Experts: Tropical Atlantic may take a breather after Isaias

By Alex Sosnowski,
The Atlantic basin is seen early Wednesday without any disturbances that could develop into a tropical system. Image courtesy of NOAA/NHC
The Atlantic basin is seen early Wednesday without any disturbances that could develop into a tropical system. Image courtesy of NOAA/NHC

Following Isaias's damaging blow to the Carolinas and northward along the Interstate-95 corridor of the Northeast, a lull in tropical activity lasting a week or so prior to the middle of August may be in the cards for a record-setting season for the Atlantic basin.

However, given the pace of tropical development in the 2020 season thus far, it may be on borrowed time with the heart of the hurricane season looming.


"We are looking at some changes for this week that may last into the first part of next week, which may limit tropical development over the main part of the Atlantic," according to AccuWeather's top hurricane expert, Dan Kottlowski.

"A large high-pressure area that usually resides between Bermuda and the Azores is shifting southward this week," Kottlowski said. "In turn, this will cause the belt of northeast trade winds to shift farther south and strengthen into the zone where we usually have the parade of tropical waves heading westward."

Peak of Atlantic hurricane season

The pattern change will increase wind shear, or changing winds with altitude, and the flow of dry air over the zone where many tropical systems are born.

Any tropical disturbance, or tropical wave, that moves along through this zone has a high chance of getting torn up and any better organized feature in there would tend to struggle with development.

This image of the Atlantic basin, taken Tuesday, shows that dry air (yellow, orange and red shading) has pushed southward over much of the tropical Atlantic. Pockets of moisture (blue) remain from the Bahamas and Greater Antilles to near Bermuda and over western Caribbean and part of the Gulf of Mexico. Image by NOAA/GOES-East

Forecasters have been keeping an eye on a pocket of showers and thunderstorms to the southwest of Bermuda that has a chance of development over the next few days. However, this risk has diminished from a high chance last weekend, to a medium chance on Monday to about at 10 chance.

"Moisture associated with the disturbance near Bermuda looks ragged compared to this past weekend, so it has [likely] missed its chance for development," Kottlowski said.

The latest status in the Atlantic does not mean that there is a zero percent chance of anything taking shape as far as tropical systems are concerned, but small features compared to the overall scope of the basin and the local atmospheric environment can become favorable for development on a small scale.


"We expect the high to retreat northward next week and the function of tropical waves moving westward from Africa will have less resistance and perhaps more likely to spur development," Kottlowski said.

The 2020 season has produced a bumper crop of tropical storms with nine tropical storms and a tropical depression. Of the nine tropical storms, two -- Hanna and Isaias -- have gone on to strengthen into hurricanes.

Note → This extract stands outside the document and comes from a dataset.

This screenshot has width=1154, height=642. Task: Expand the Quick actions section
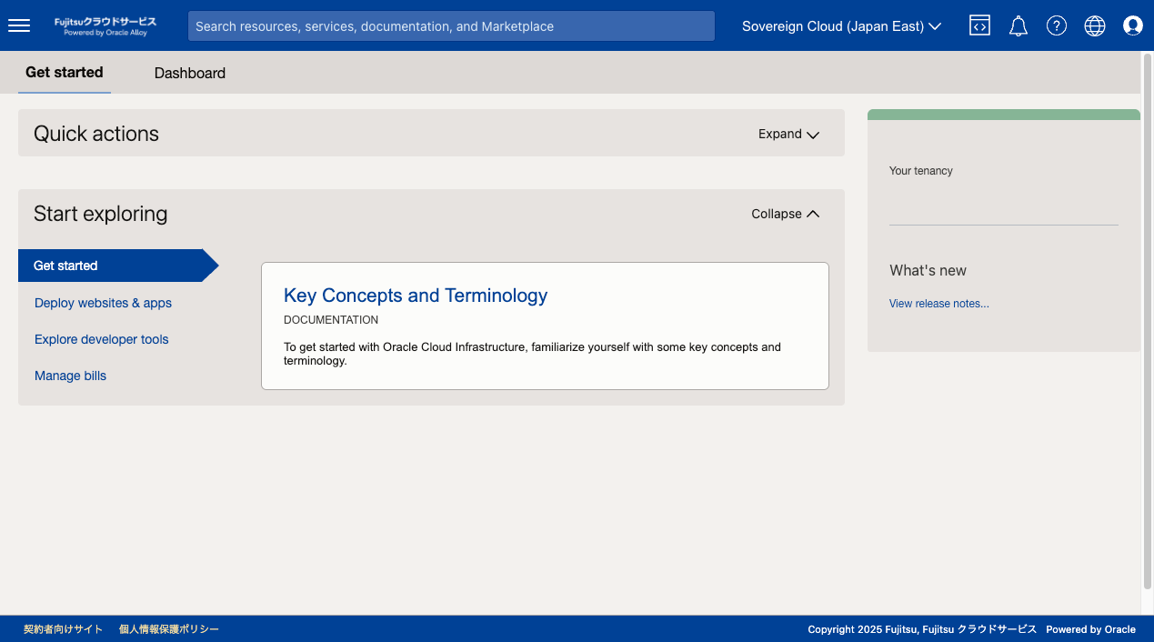[x=788, y=134]
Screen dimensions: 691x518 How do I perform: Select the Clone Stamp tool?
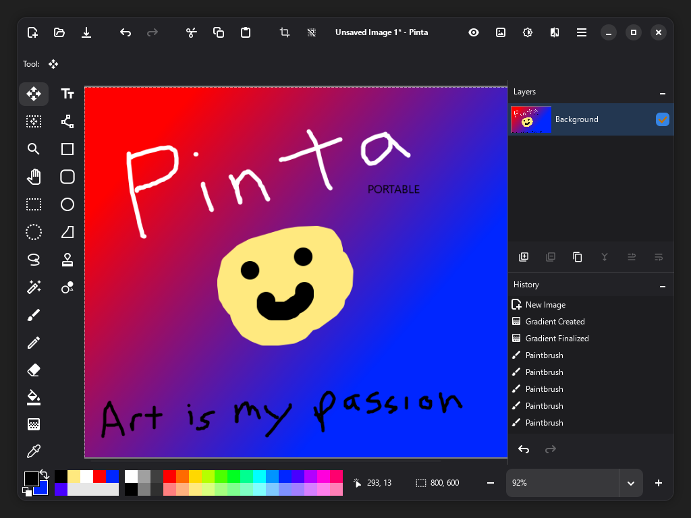(67, 260)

The average date for the first hurricane of the Atlantic season is not until Aug. 10.

Cristobal, Edouard, Fay, Gonzalo, Hanna and Isaias have set early-season formation records for their designated letter. Storms are named in alphabetical order during the season. Should a season run out of letters of the alphabet, then Greek letters are used.

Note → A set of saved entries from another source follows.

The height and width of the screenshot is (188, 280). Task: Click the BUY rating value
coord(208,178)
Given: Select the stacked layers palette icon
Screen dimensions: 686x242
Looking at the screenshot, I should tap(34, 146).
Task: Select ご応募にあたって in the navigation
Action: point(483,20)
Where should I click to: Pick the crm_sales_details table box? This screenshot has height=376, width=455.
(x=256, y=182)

Storms from Edouard through Isaias have truncated the infamous 2005 season early formation records surpassing Emily, Franklin, Gert, Harvey and Irene.

Despite the upcoming lull, there is a significant chance that the "J" and "K" storms may also set early formation records, both of which were set in 2005. Jose formed on Aug. 22, and the blockbuster Katrina formed on Aug. 24.

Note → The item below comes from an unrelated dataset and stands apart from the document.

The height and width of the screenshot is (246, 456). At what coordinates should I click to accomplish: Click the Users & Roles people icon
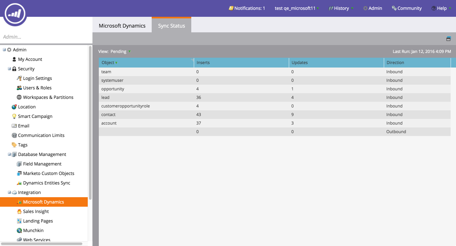point(19,88)
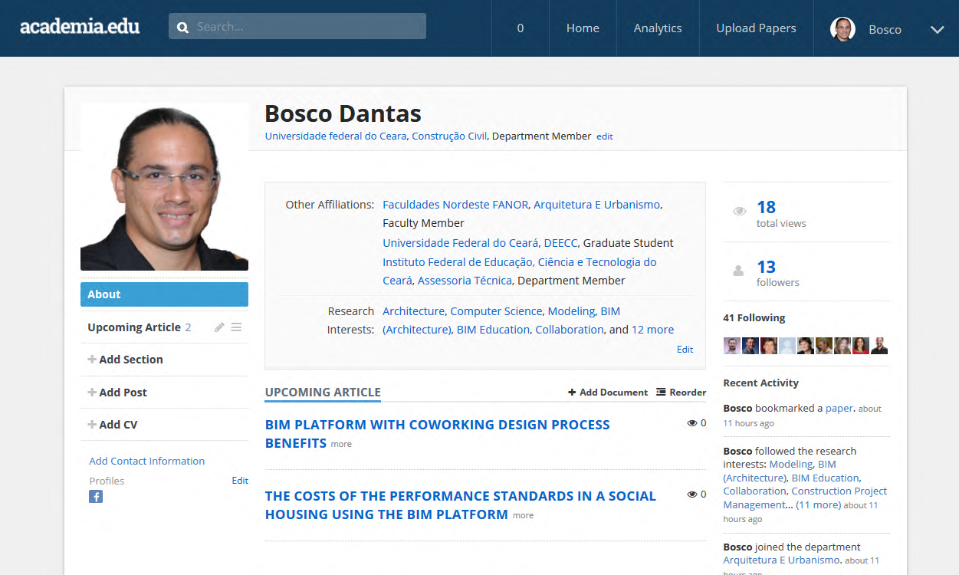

In terms of named systems, 2020 has been busier than the entire 2014 season, which only spawned eight tropical storms through the end of October. The first system formed on July 1 in 2014, compared to May 14 of this year.


The peak of hurricane season is not until around the middle of September. The average number of tropical storms and hurricanes typically do not ramp up until the latter part of August and the tropics tend to stay rather busy through much of October.

Hurricane season peak

With the bulk of the hurricane season still several weeks away, the potential is there for many more named systems and especially several more hurricanes, some of which are likely to be major hurricanes of Category 3 strength or greater. And there is the potential for this season to remain active through the end of November and perhaps into December.

The record for the greatest number of named systems for the Atlantic basin belongs to 2005, when 28 storms of at least tropical storm strength occurred. AccuWeather's hurricane experts are projecting the 2020 season to come in at number two in terms of the number of named systems, surpassing 19 held by the 1995, 2010, 2011 and 2012 seasons. Each of those years brought at least seven hurricanes and at least two major hurricanes.

Many more tropical storms are likely to develop over the Atlantic basin in the coming months, including more hurricanes, some of which can be especially powerful.


The AccuWeather's initial 2020 forecast in March called for 14-18 tropical storms, seven to nine hurricanes and two to four major hurricanes. After a review of new forecasting data in May, projections were increased to 14-20 tropical storms, seven to 11 hurricanes and four to six major hurricanes. At the end of July, experts pushed forecast numbers even higher.